▸ To do
Each line of the entries that mentions the string "agent" needs to be reported.

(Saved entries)
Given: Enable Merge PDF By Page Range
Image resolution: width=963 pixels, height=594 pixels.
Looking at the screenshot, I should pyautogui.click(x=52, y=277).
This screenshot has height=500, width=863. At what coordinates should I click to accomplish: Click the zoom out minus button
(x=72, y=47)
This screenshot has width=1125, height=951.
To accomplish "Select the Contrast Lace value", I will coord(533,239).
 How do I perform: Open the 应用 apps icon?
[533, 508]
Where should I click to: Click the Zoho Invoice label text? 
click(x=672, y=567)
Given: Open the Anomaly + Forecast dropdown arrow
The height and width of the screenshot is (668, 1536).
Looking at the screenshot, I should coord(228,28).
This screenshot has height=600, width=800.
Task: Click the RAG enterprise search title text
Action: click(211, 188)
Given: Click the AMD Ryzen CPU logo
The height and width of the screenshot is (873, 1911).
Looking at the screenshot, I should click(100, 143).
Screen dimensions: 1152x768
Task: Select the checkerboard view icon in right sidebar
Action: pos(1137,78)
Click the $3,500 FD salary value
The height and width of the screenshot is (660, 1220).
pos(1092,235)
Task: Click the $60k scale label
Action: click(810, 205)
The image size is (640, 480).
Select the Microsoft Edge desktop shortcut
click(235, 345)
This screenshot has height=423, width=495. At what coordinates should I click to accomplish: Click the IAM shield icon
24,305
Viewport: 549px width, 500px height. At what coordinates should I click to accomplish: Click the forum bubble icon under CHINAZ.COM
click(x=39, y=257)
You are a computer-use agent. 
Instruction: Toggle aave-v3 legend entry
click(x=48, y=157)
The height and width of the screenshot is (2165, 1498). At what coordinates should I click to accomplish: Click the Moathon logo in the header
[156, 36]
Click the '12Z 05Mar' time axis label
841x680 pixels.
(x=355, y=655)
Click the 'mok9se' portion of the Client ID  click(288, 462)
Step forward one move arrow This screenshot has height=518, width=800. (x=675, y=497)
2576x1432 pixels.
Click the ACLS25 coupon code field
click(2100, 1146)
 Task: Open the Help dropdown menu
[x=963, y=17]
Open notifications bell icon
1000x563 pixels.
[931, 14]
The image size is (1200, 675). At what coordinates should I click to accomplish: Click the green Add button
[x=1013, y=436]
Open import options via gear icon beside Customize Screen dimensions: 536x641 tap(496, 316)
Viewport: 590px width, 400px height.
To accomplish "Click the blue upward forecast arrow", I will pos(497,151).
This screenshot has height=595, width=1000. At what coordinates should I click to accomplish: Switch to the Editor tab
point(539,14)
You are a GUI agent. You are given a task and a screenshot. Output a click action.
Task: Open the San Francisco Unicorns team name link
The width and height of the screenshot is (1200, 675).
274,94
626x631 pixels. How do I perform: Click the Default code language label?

▸ Answer below
You are a computer-use agent. 
You are a GUI agent. You are given a task and a screenshot. Output a click action.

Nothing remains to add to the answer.